Fisher came to the University in 1985 as head of what was then the Department of Chemistry and Chemical Engineering. When a separate Department of Chemistry was formed in the College of Sciences and Arts, he continued as chair of chemical engineering. In 1995, Fisher served as interim dean of engineering and then, after a final year as chair, returned to the faculty in 1997. He retired in 2003.

“Ed hired me, and he hired about half our department,” said Associate Professor Tony Rogers. “He left a big imprint. He had a very clear vision of where he wanted the department to go. We wouldn’t have our Unit Operations Lab in its current form without him, and he initiated the PhD program.”

“Although he did not conceive of the Process Simulation and Control Center—department’s showpiece Unit Operations Laboratory—he spearheaded the drive to get it funded,” drawing on alumni affiliated with Dow Chemical, Dow Corning, 3M and other corporations, said Professor Faith Morrison. “He also brought into the department the key staff members who built and operated the PSCC.”

The facility has stood the test of time. “Twenty years later and its still state of the art,” said Professor Emeritus Bruce Barna. “People are still amazed when they see it.

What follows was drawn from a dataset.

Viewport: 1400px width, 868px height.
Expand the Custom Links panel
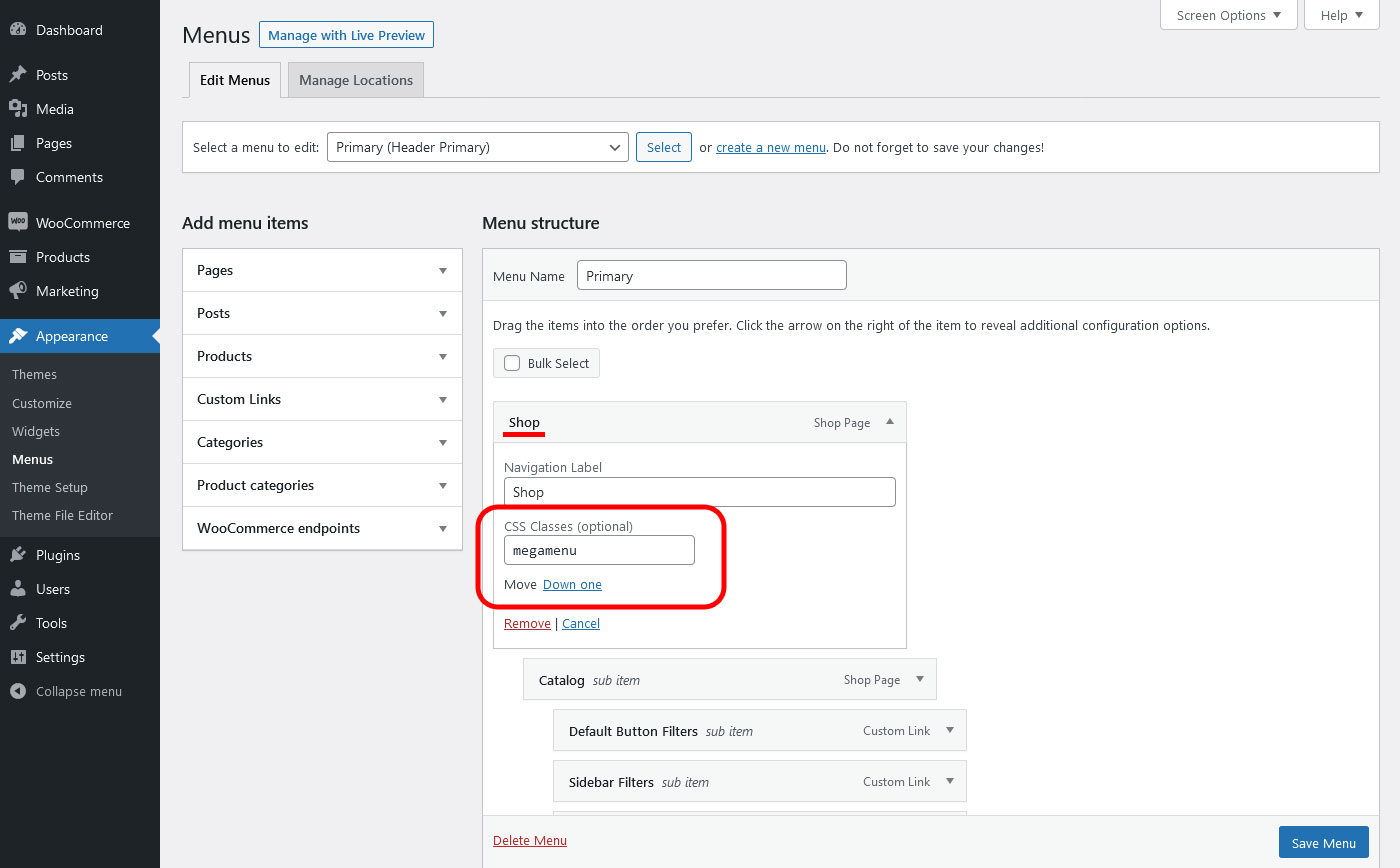coord(443,399)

I don’t know that there’s anything like it elsewhere, and without Ed, it wouldn’t have happened.”

“He also hired and recruited many of us and helped draw up our master plan,” Barna added. “We were lucky to have him come up here. He made his mark.”

Rogers remembers Fisher as the penultimate department chair. “Ed was always confident and had a serenity about him that was contagious,” he said. “I never heard him raise his voice, and that’s quite an accomplishment for a chair. He was very sharp and highly respected.”

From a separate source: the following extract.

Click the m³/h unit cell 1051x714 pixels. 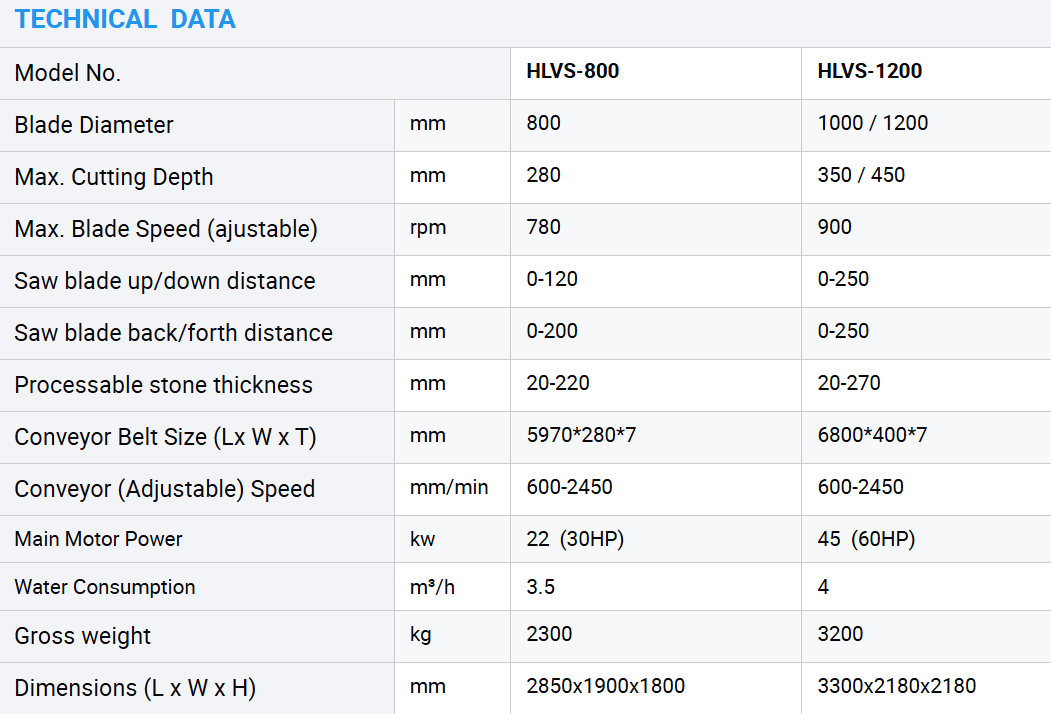click(432, 587)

Fisher also enjoyed socializing and was a good friend as well as a respected colleague.

“Ed was a great guy,” said Morrison. “He recruited both me and my husband, [chemical engineering professor Tom Co] in 1989. He was so enthusiastic about Michigan Tech that it was impossible not to catch the fever.

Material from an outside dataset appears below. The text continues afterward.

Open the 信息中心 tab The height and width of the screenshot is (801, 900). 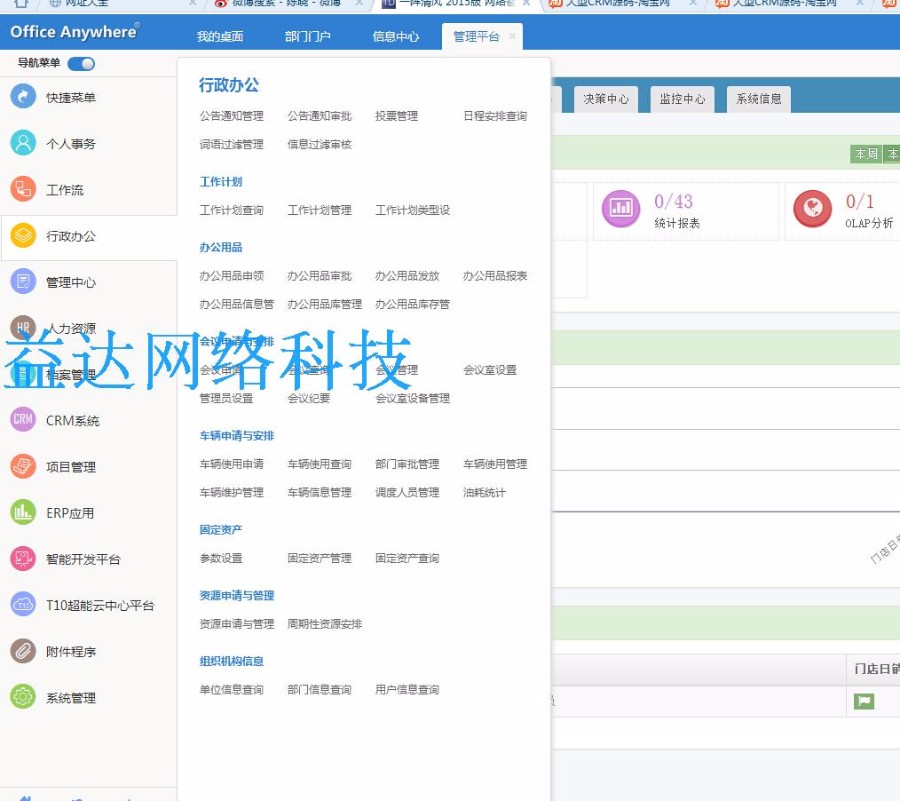pyautogui.click(x=396, y=37)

“He took us to lunch on the deck of the Downtowner and pointed across the Canal to the marina and said he had his boat there. It was a beautiful summer day—Keweenaw gold. And so we came, and we were immediately happy and have remained so for 25 years.

“Ed and Nancy entertained the department and made us all family,” she said. “Their home in Lake Linden was open to us all for so many events and gatherings.”

Barna has similar memories. “He and Nancy used to have gatherings several times a year, and they were masters of fine cooking. It was always fun to be over there, and of course, the swimming pool was often involved,” he said. Barna also joined Fisher on fishing excursions, including several big-game trips to Costa Rica and Guatemala, where they angled for sailfish.

They also sailed to and from Isle Royale, but probably the most memorable trip was from Kenosha, Wis., through the Soo Locks to Houghon. “We got to where the Fitzgerald went down and got into some legitimate 12- and 14-foot waves,” Barna said. “Ed might have had some white knuckles, but he never complained.”

Fisher earned a BS in Chemical Engineering from the University of California, Berkeley and a PhD in Chemical Engineering Science from Johns Hopkins University. He worked in industry and then joined the faculty of Wayne State University in 1968.

He was named 1982 Chemical Engineer of the Year by the Detroit Section of the American Institute of Chemical Engineers, and in 2006 he was inducted into the chemical engineering department’s Distinguished Academy, in part for his exceptional efforts on behalf of the department. David Caspary, manager of lab facilities, was among those Fisher hired to staff the groundbreaking Process Simulation Control Center.

“Ed Fisher was a visionary and a blessing to Michigan Tech,” Caspary said. “His efforts, his charisma, his leadership and his relationships with our friends in the chemical industry have had a lasting impact on the department and on the quality of our undergraduate chemical engineering program. He will be missed.”

Fisher is survived by his wife, Nancy; five children, Anna (Steve) Brown, Erik (Kiera) Fisher, Ted Fisher, Andrew Fisher and Greg Fisher; and seven grandchildren, Taylor, Samantha, Lucinda, Trey, Cole, Olivea and Daven Fisher.

A celebration of Edward’s life will be held Wednesday, Aug. 6, at 6 p.m. at the Pearce Funeral Home in Lake Linden.